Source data
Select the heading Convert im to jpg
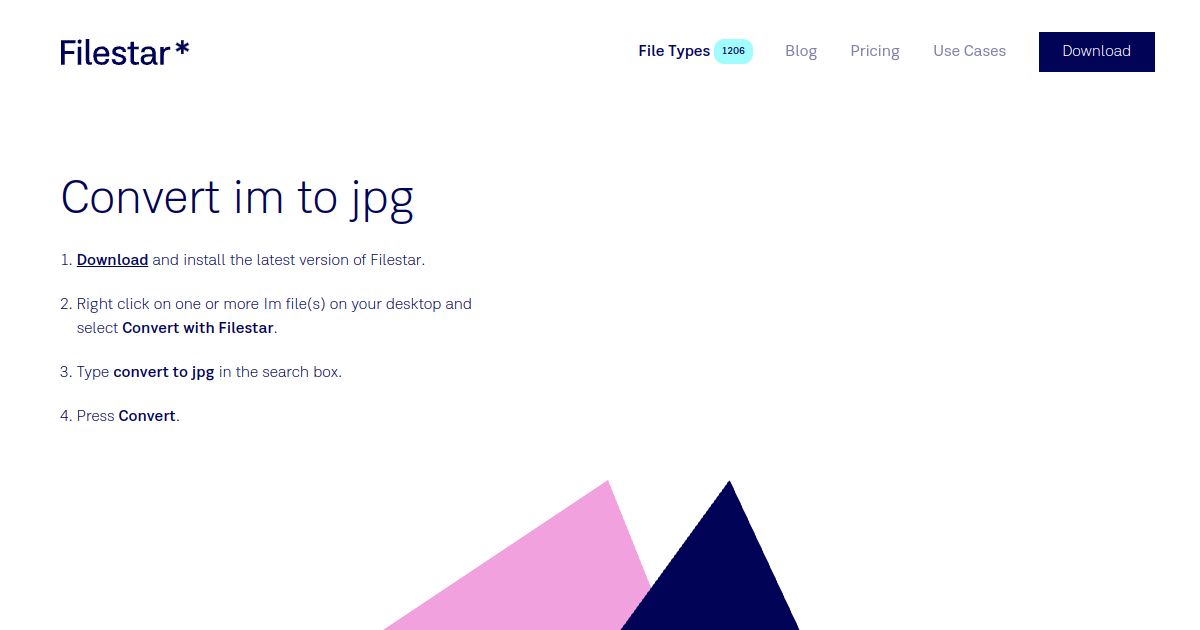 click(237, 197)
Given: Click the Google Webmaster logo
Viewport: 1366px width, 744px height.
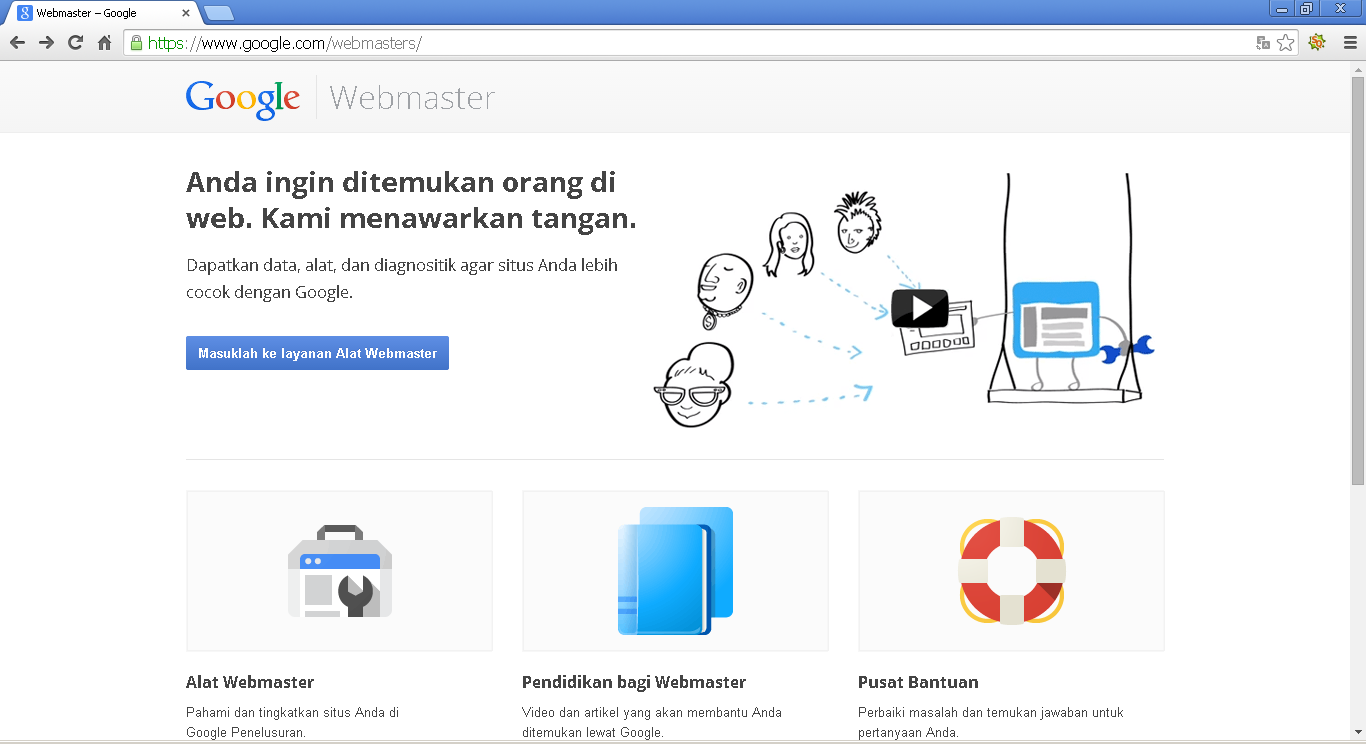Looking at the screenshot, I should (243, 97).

* [TASK] An exact copy of the lines from the one with "Given: Click the Google Webmaster logo" through the end of the entries above, both included, is the whole answer. It contains no pictures.

* [FINISHED EXERCISE]
Given: Click the Google Webmaster logo
Viewport: 1366px width, 744px height.
Looking at the screenshot, I should (243, 97).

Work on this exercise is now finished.